- Municipality of Tzimol in Chiapas
- Tzimol Location in Mexico
- Coordinates: 16°10′40″N 92°11′08″W﻿ / ﻿16.17778°N 92.18556°W
- Country: Mexico
- State: Chiapas

Area
- • Total: 12.5 sq mi (32.3 km^{2})

Population (2010)
- • Total: 14,009

= Tzimol =

Tzimol is a town and municipality in the Mexican state of Chiapas in southern Mexico.
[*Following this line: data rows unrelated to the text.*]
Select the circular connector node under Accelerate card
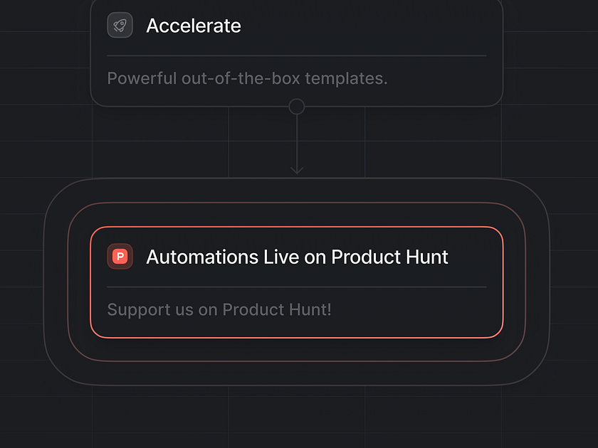 297,107
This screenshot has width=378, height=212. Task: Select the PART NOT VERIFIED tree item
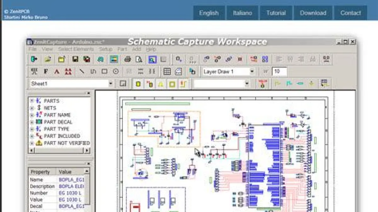(66, 143)
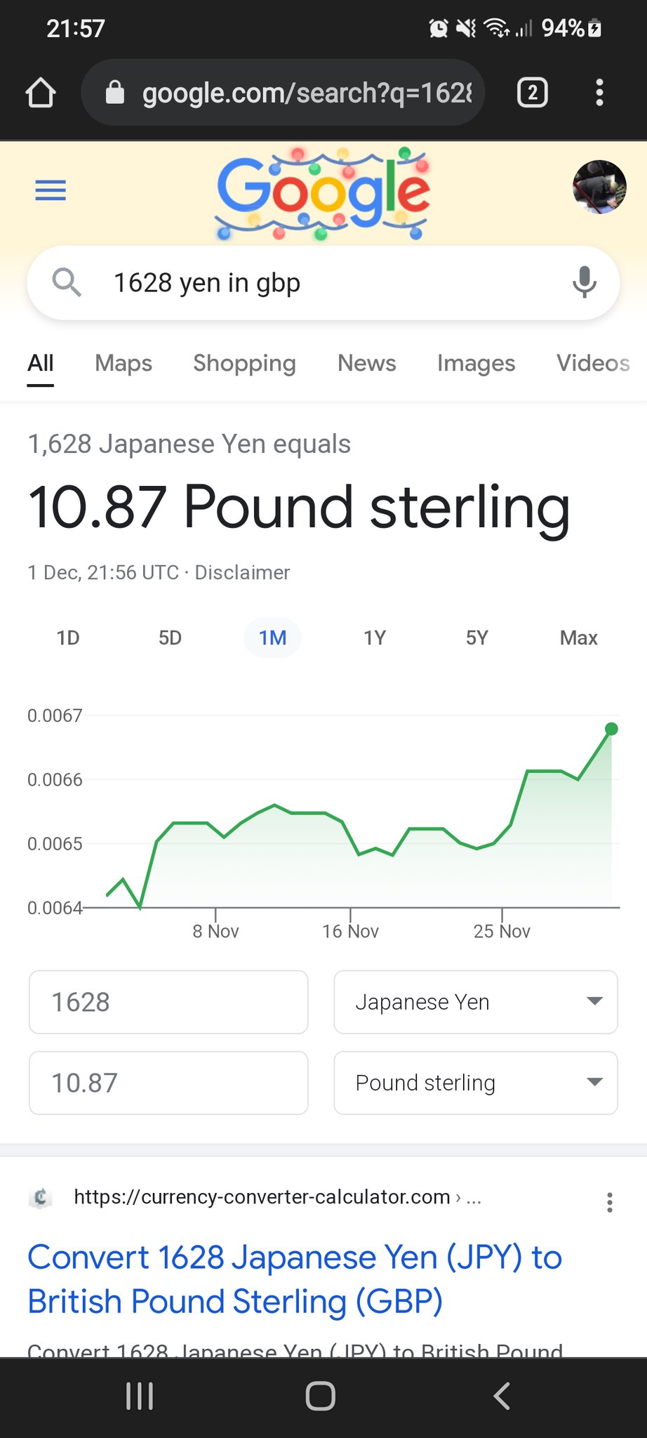Screen dimensions: 647x1438
Task: Tap the browser home icon
Action: (x=41, y=93)
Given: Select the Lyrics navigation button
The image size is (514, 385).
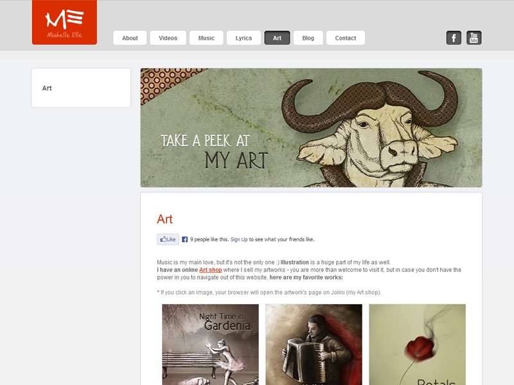Looking at the screenshot, I should pos(244,38).
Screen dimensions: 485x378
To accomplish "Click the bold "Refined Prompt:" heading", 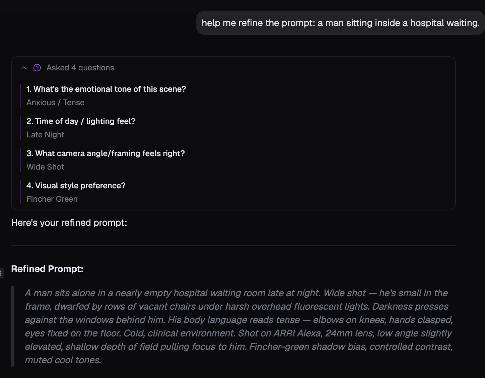I will pyautogui.click(x=47, y=269).

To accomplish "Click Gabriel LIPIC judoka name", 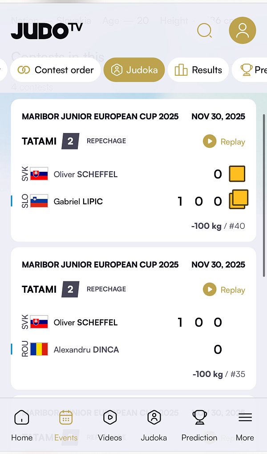I will 78,202.
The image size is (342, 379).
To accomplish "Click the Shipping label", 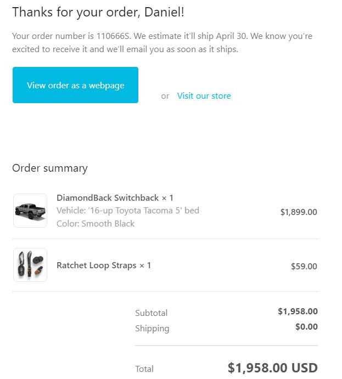I will (x=153, y=329).
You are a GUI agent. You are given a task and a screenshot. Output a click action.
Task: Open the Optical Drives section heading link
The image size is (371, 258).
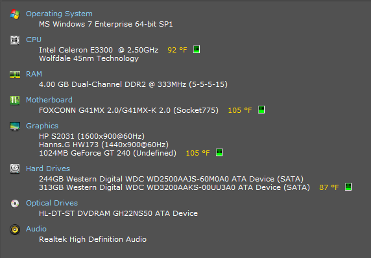pyautogui.click(x=52, y=203)
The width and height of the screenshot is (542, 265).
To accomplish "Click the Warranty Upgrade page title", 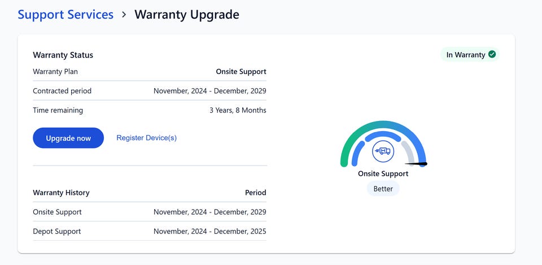I will point(187,15).
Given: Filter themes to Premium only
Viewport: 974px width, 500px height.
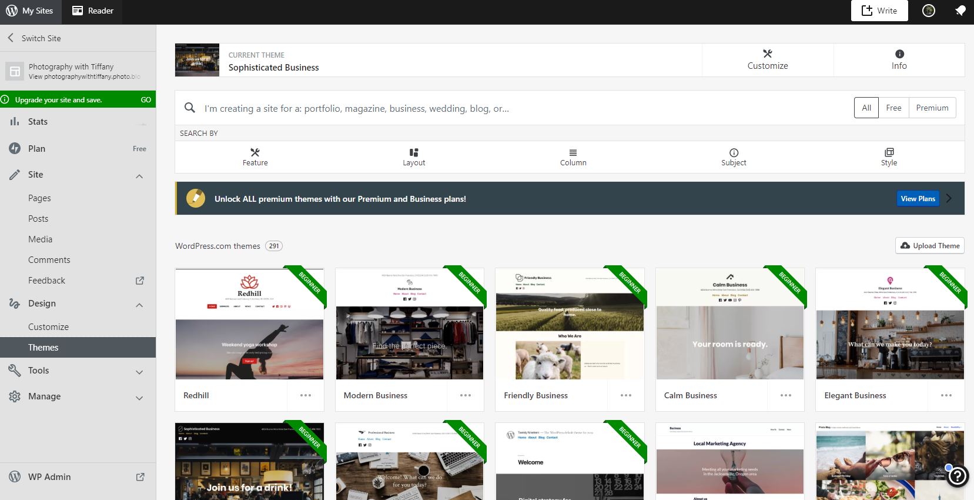Looking at the screenshot, I should pos(932,108).
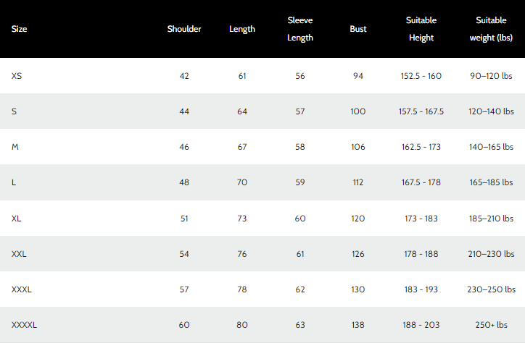Click the Suitable Height column header
This screenshot has width=525, height=343.
coord(421,30)
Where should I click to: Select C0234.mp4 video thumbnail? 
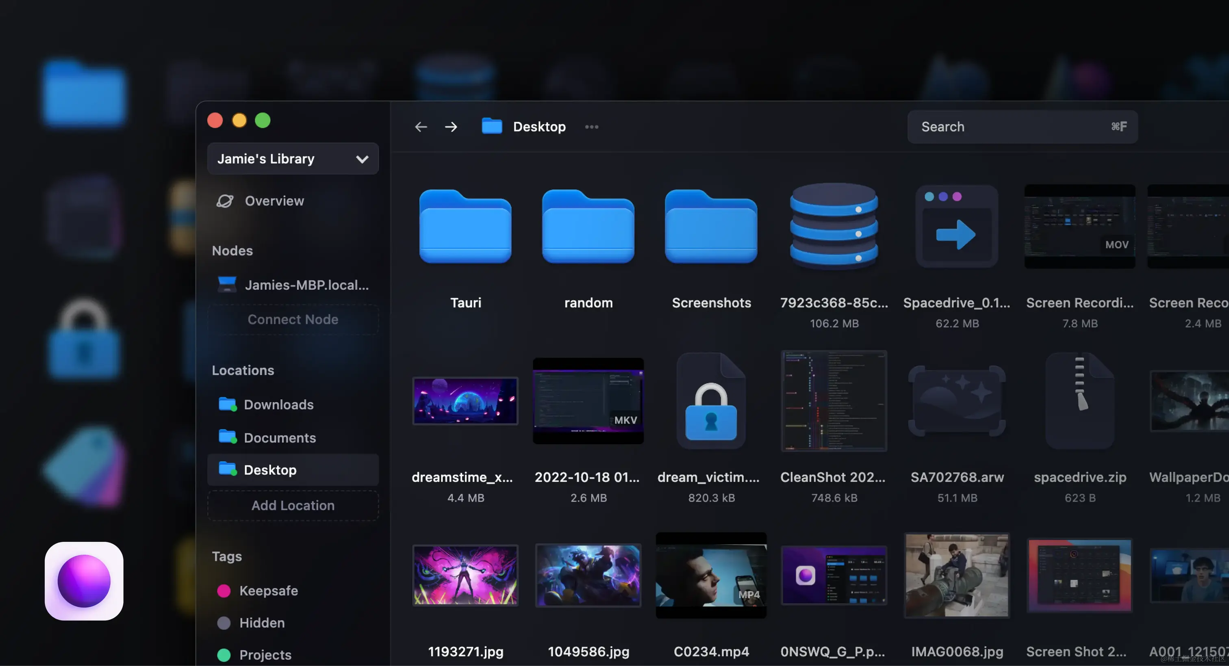(711, 575)
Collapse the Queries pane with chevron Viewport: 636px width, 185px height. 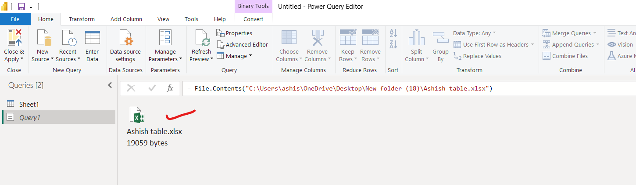[x=110, y=85]
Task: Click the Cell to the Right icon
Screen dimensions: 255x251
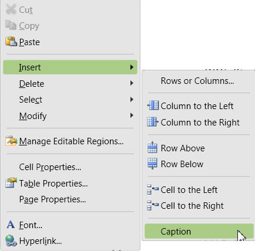Action: (153, 205)
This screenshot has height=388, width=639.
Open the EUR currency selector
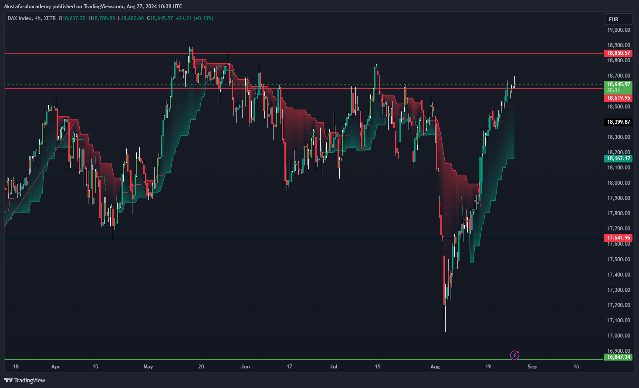[618, 20]
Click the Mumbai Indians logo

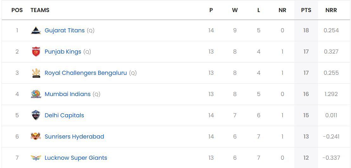pos(36,94)
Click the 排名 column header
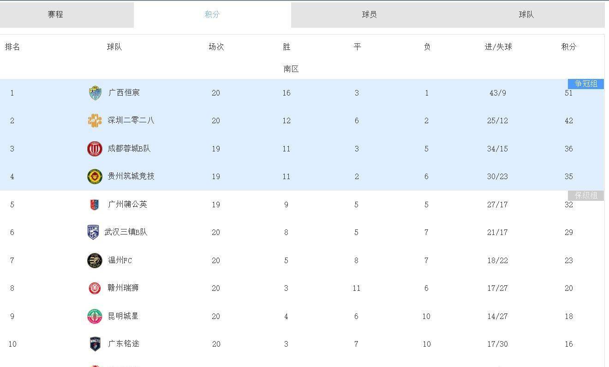This screenshot has height=367, width=609. [12, 47]
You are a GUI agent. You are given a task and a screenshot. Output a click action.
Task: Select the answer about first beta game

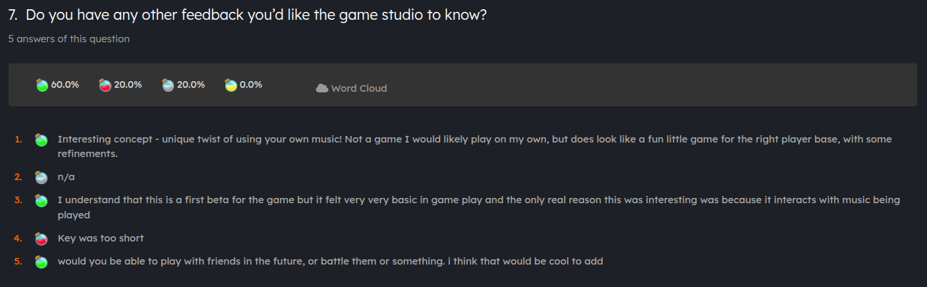click(479, 207)
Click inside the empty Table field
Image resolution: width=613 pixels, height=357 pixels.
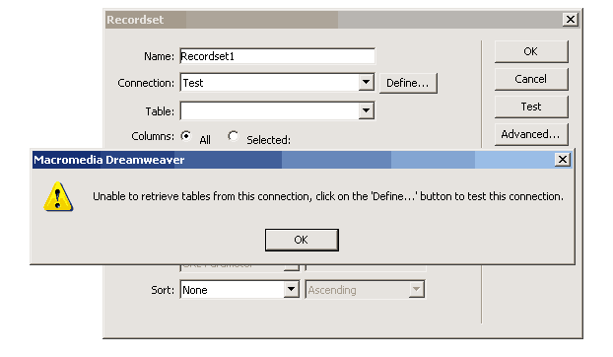tap(269, 111)
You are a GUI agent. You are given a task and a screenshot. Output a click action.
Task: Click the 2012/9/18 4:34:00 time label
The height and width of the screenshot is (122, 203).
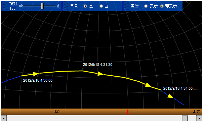point(178,88)
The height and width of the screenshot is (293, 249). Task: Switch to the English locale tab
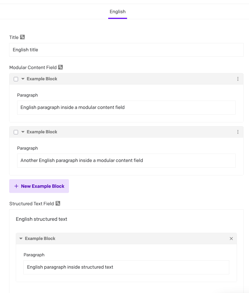click(x=118, y=12)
As of 2010, the municipality had a total population of 14,009, up from 11,925 as of 2005. It covers an area of 32.3 km^{2}.

As of 2010, the town of Tzimol had a population of 5,112. Other than the town of Tzimol, the municipality had 119 localities, the largest of which (with 2010 populations in parentheses) were: San Vicente la Mesilla (2,604), classified as urban, and Ochusjob (1,173), and Héroes de Chapultepec (El Limón) (1,015), classified as rural.

==History==

People living in Tzimol are descendants of the ancient inhabitants of Escuintenango, missing population was located on the left bank of the upper Grijalva, whose name means exactly nahoa "fortified place of dogs." Some researchers (Culebro among them) believe that Comitan down several families (Gordillo, Abbey, Pinto, Guillén) which founded the villages of Mamantic, Las Margaritas and Islapa, those growing up had the idea to merge with the native Tojolabales formed the present town of Tzimol. In contemporary times, and according to the testimony of its own people, Tzimol participated in the events of the Mexican Revolution that shook the state, some of these historical facts as the stage had its own geographical area.